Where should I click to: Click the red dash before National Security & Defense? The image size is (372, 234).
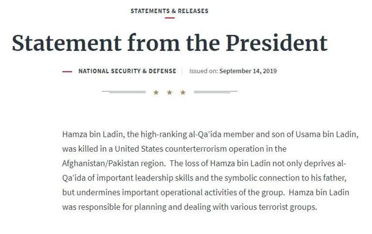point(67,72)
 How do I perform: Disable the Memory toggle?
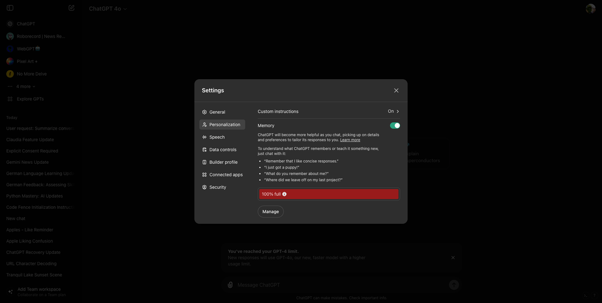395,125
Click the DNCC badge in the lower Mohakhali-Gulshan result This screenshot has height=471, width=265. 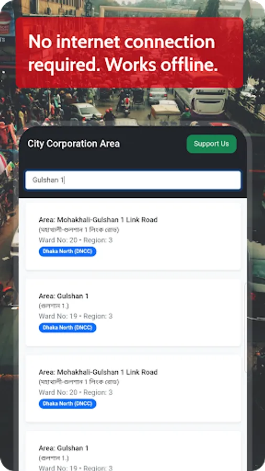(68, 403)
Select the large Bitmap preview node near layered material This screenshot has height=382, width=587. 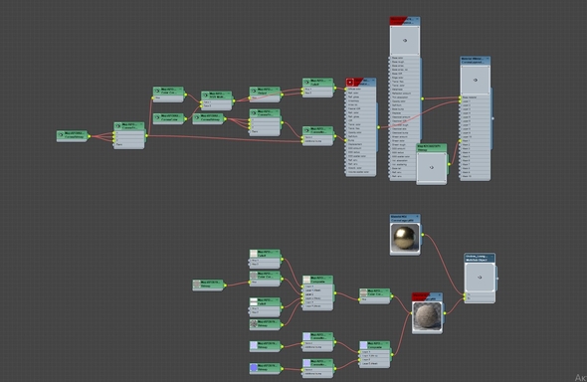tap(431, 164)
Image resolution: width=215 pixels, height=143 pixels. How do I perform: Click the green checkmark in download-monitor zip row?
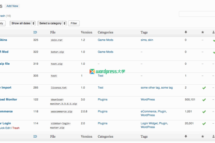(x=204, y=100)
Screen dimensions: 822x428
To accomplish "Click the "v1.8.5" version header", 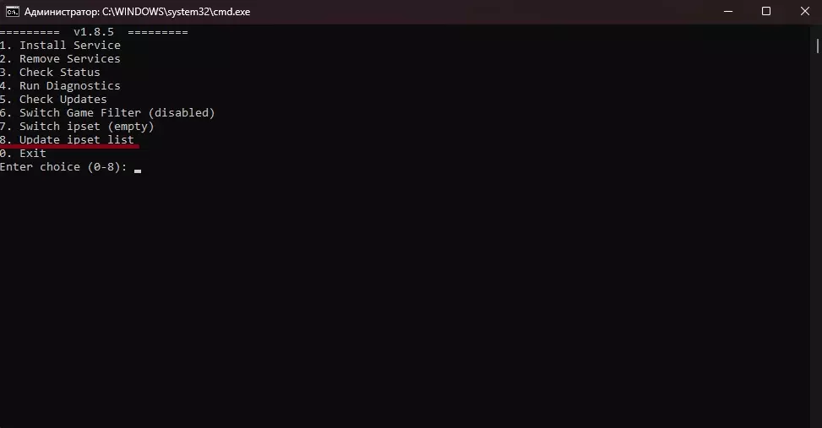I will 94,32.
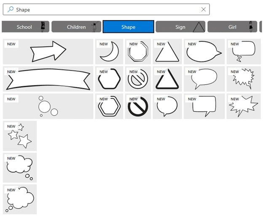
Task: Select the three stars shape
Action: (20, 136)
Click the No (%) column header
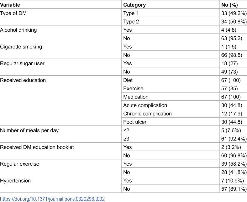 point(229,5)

———

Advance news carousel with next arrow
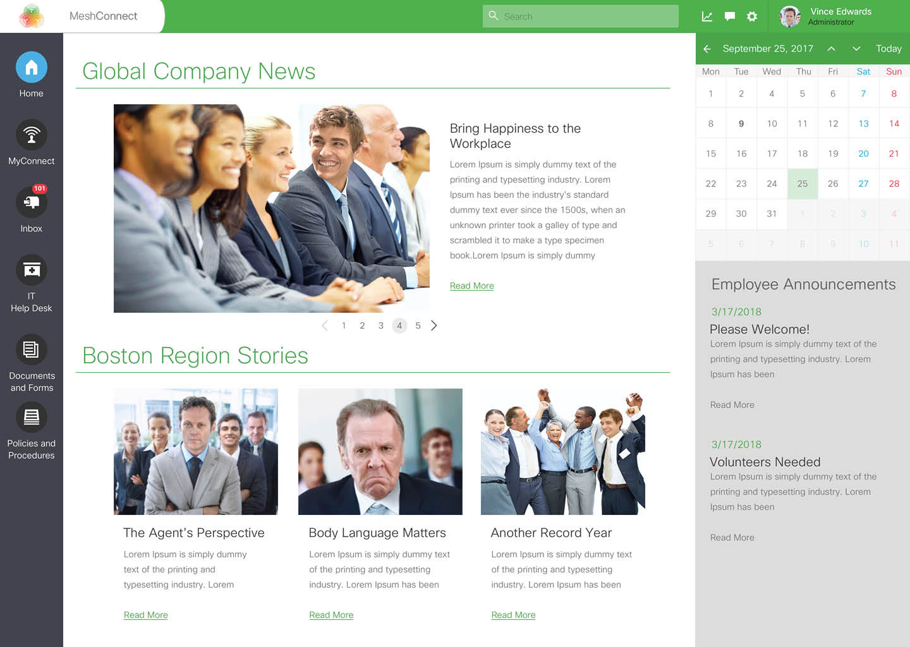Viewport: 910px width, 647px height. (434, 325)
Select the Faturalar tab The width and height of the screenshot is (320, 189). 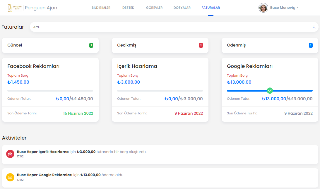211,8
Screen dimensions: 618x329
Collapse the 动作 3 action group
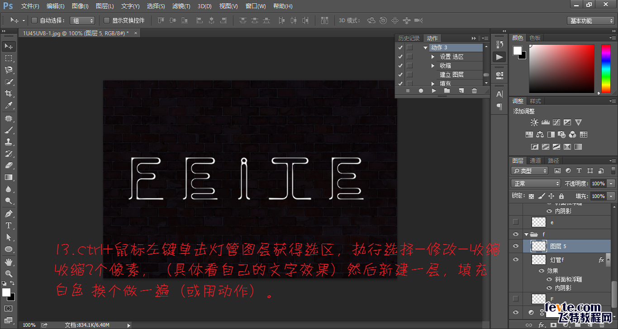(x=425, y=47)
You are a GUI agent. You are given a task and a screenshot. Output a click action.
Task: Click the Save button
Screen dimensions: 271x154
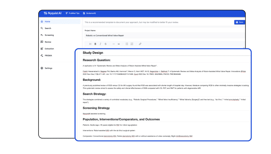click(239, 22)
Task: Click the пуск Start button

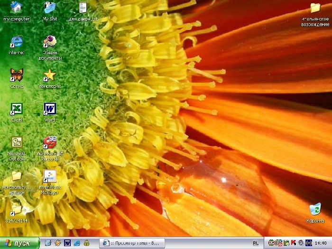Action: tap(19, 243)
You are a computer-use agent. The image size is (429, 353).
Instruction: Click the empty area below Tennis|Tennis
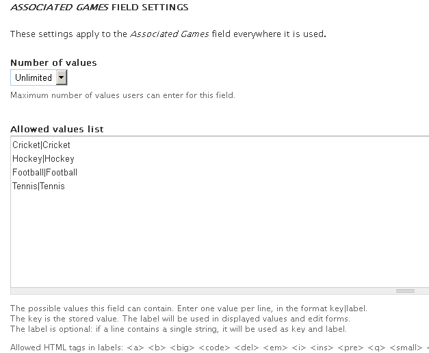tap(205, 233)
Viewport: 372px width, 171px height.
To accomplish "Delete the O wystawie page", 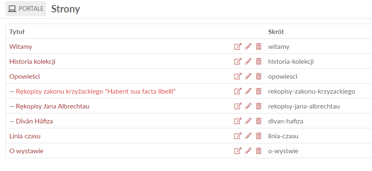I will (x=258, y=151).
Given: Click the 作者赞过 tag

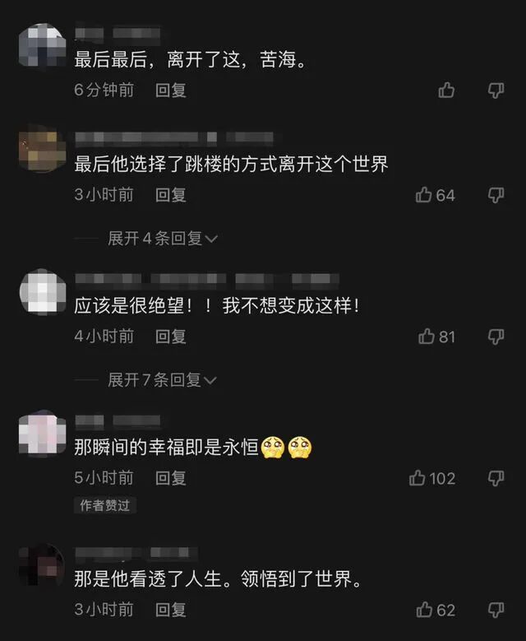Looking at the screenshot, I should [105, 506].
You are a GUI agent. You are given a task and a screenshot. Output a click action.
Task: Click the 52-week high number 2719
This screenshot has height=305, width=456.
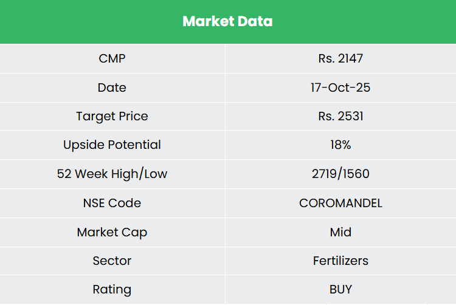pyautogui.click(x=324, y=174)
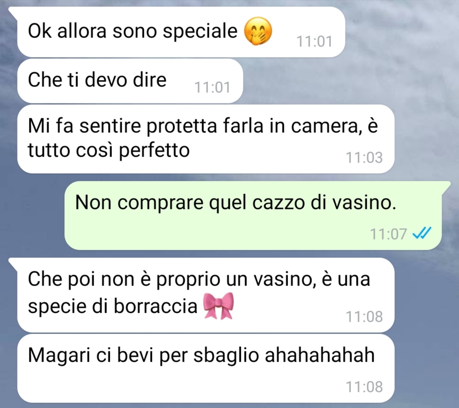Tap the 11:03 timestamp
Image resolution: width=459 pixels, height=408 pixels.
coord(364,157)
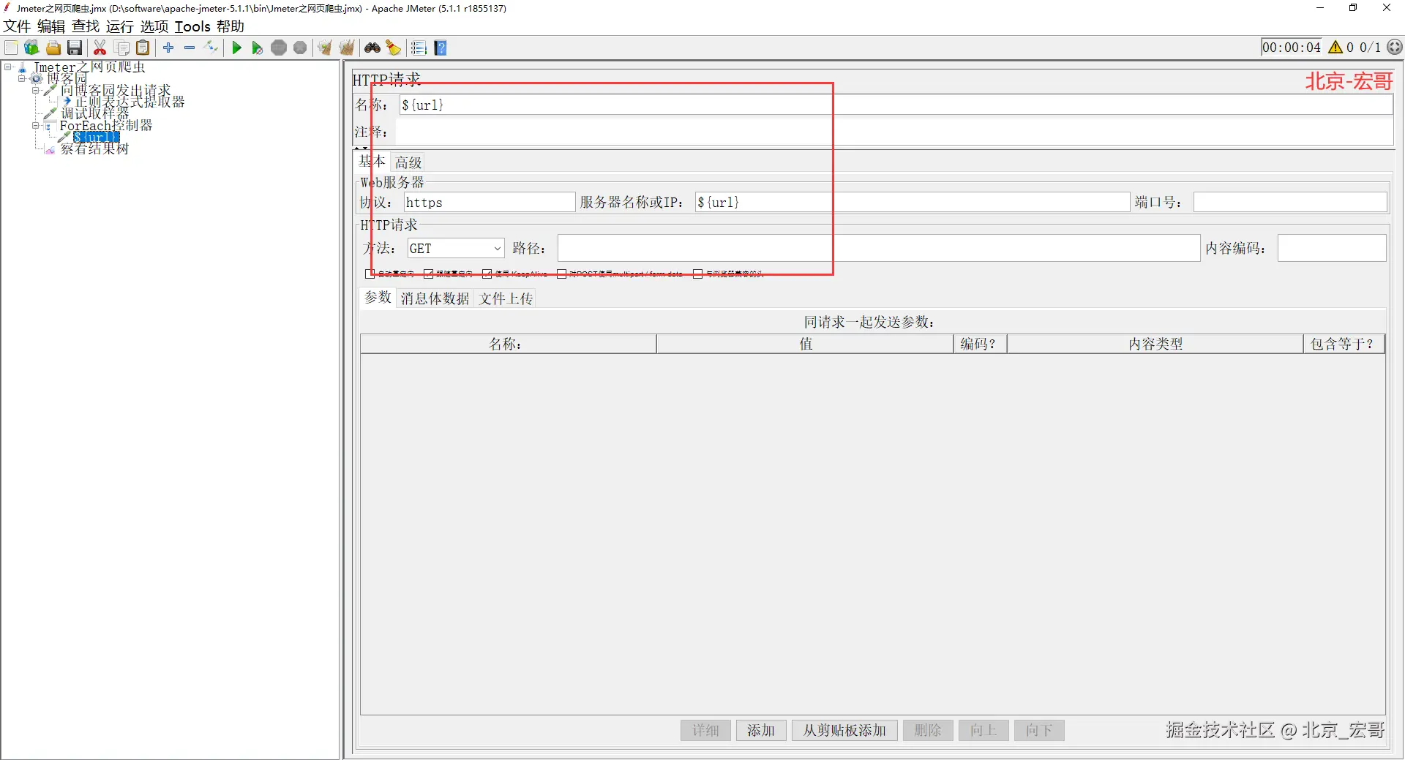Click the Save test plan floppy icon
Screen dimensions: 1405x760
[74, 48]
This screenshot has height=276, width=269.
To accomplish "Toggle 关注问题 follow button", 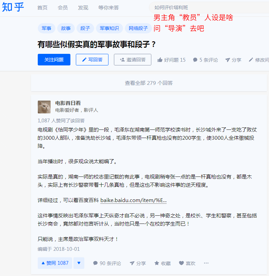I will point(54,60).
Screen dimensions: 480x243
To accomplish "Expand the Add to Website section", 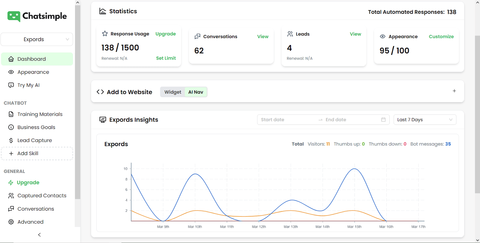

———

> [Exercise aim]
Transcribe, word for word, the lines of the listing above from the one that contains "Screen dimensions: 480x243" through the one that contains "Add to Website", keeping both ends and dropping the pictures.

> [Response to the exercise]
Screen dimensions: 480x243
To accomplish "Expand the Add to Website section", 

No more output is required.